Don’t Pin MY Stuff #donotpin

Pinterest. Sigh. I've written about how much I dislike Tumblr and Pinterest due to finding a ton of unattributed images on both sites. That was way back in September of last year.

And now this article created a firestorm on twitter this afternoon. (search for #donotpin on twitter)

My feelings on Pinterest (and tumblr) can be articulated as follows:

  • Pinterest should link back to the creator DIRECTLY
  • Attribution should never ever be stripped.
  • They should only create a thumbnail of the image, not store a hi-res image.
  • Their weak section in ToS "you either are the sole and exclusive owner of all Member Content that you make available through the Site, Application and Services or you have all rights, licenses, consents and releases that are necessary to grant to Cold Brew Labs the rights in such Member Content, as contemplated under these Terms" is complete bull shit and probably won't hold up in court should an artist be damaged by their website.

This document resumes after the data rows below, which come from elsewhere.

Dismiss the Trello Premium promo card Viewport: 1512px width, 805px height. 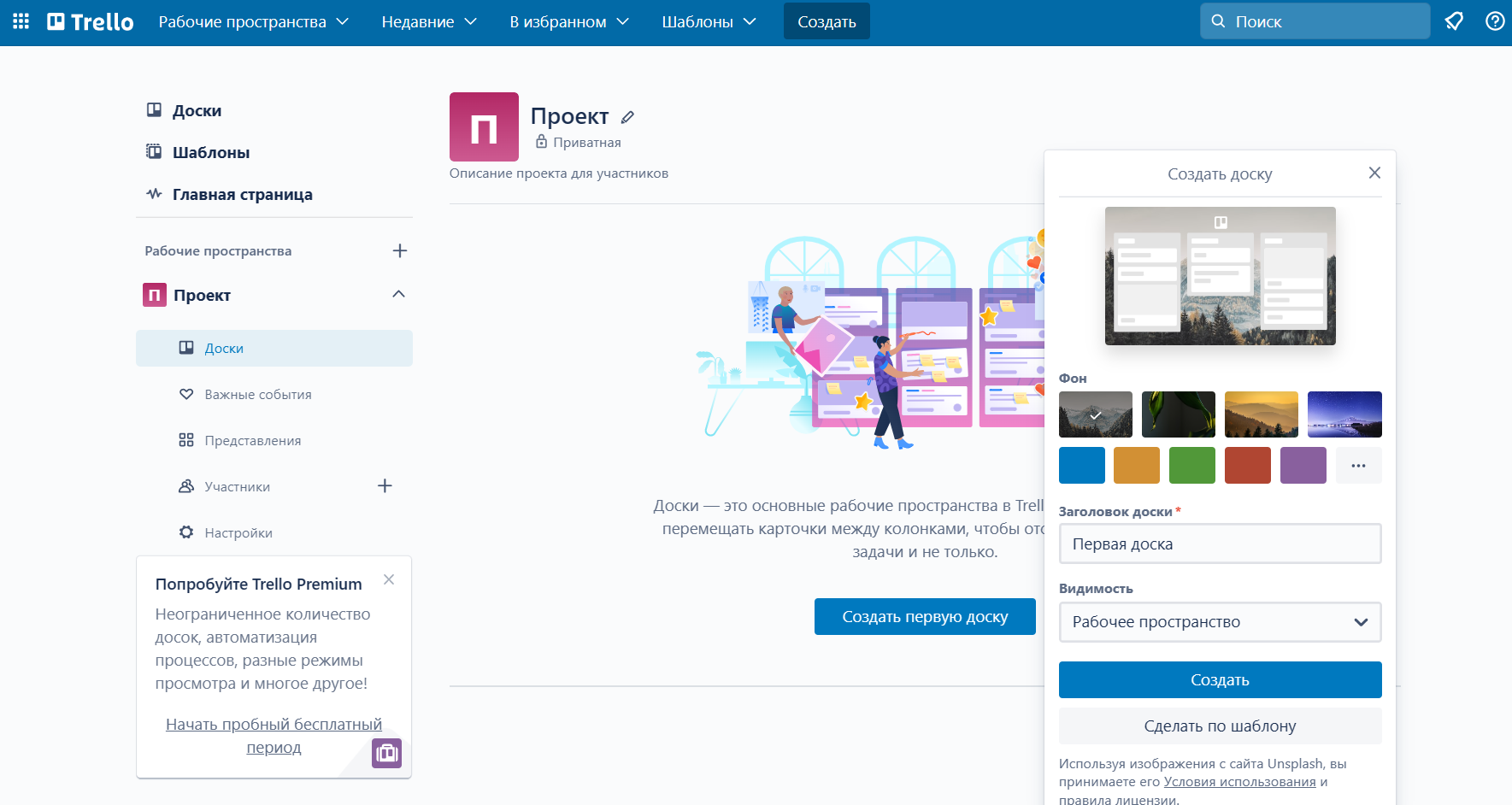389,579
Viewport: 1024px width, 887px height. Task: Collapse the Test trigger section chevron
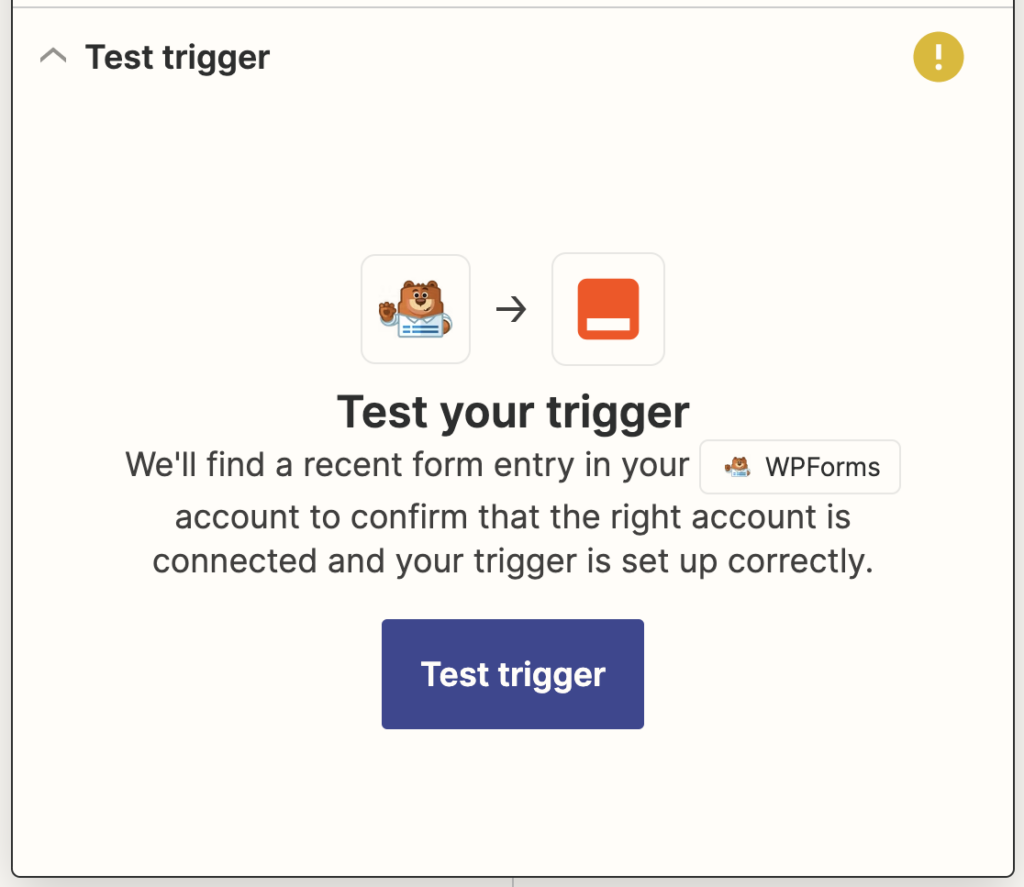pyautogui.click(x=52, y=57)
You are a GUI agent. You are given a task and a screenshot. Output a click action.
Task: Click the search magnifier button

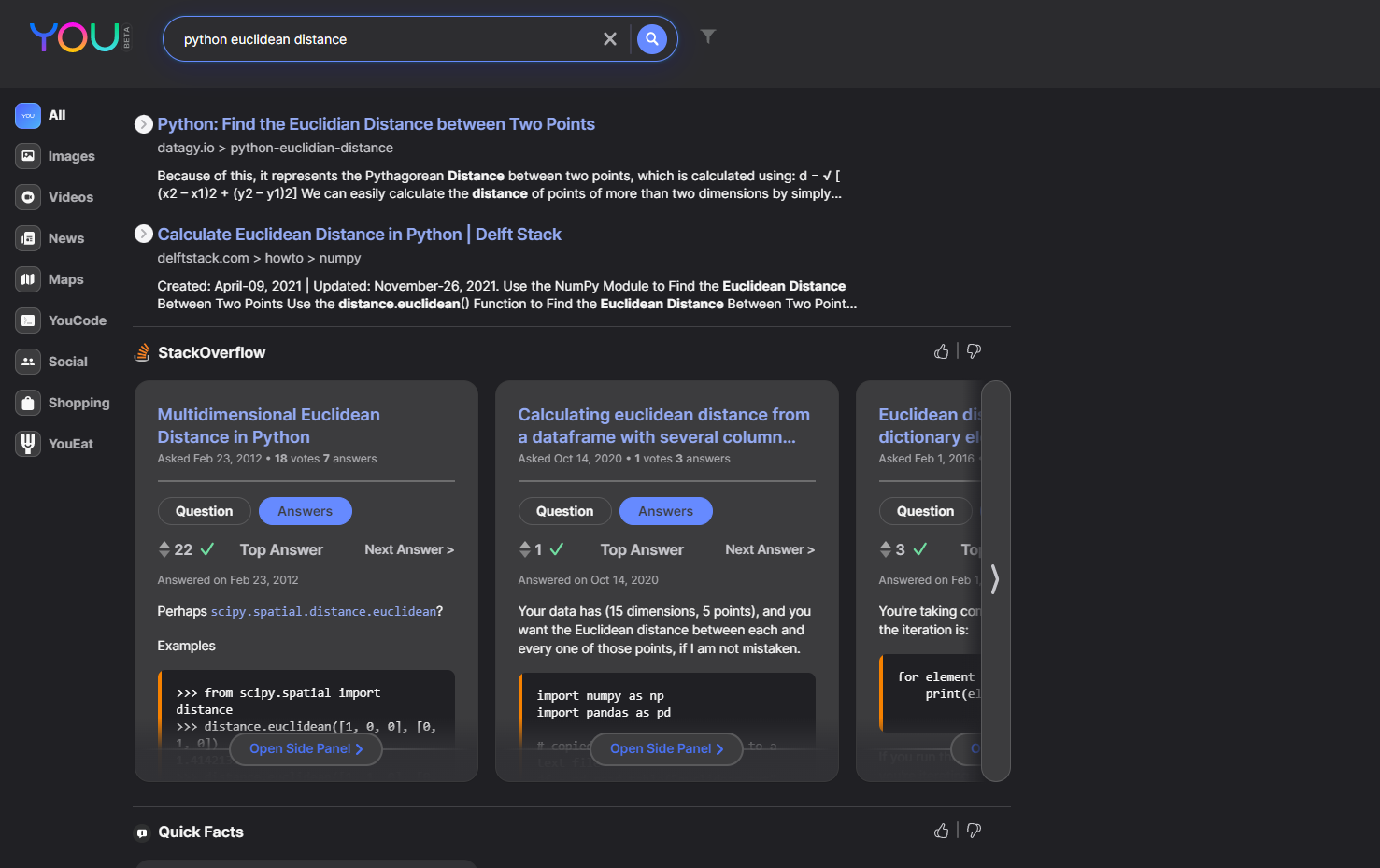tap(652, 39)
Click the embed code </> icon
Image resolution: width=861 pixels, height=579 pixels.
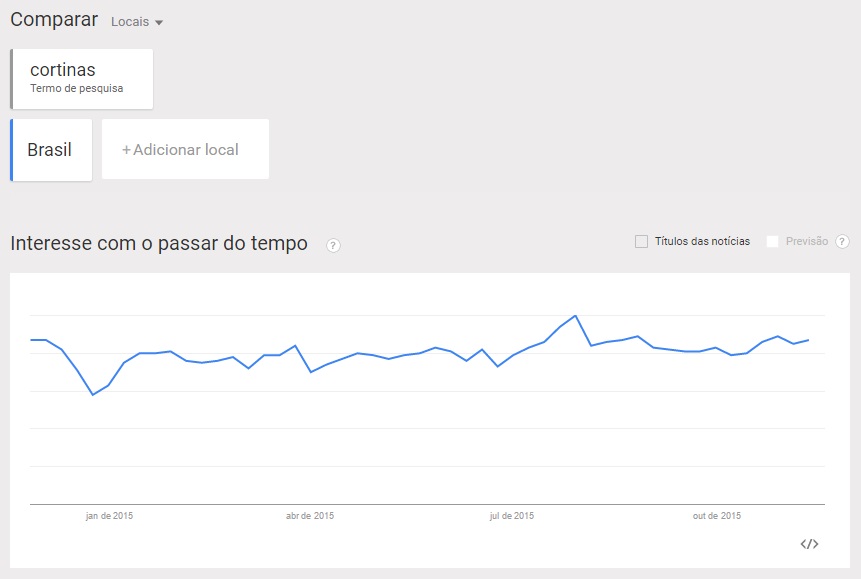point(810,542)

After all they know how their users USE their produt- to pin stuff that doesn't belong to them. If you pin my stuff without my permission (without attribution) then you have damaged me.

Every click on either of the 2 services that should come here is a damage. I know my pics on flickr have been pinned and shared on Tumblr. Imagine my surprise at finding my art journal pages shared without attribution? Shocking, only not, when you start to follow an image around the service. One person pins it, another pins from their pin, and another and another. After the 3rd click you stop looking for the original page out of shear frustration. How many sales have been lost to good honest artists and craftspersons to the vortex that are these 2 sites. I'm not suggesting that  they shouldn't make money off their service, but they should be more fair to the artists and crafts people who are really the driving force of their site.

This quote gets at the heart of why I hate pinterest so much, "If someone pins a photo on Pinterest, they've created a competing version of the image, which could siphon image search traffic away from the source site." (Link to original article.)

Pinterest and Tumblr may just drive me toward watermarking my photos, though I hate watermarks. It's the only way for me to drive traffic to my blog if someone steals an image.  So, you know, don't pin my stuff.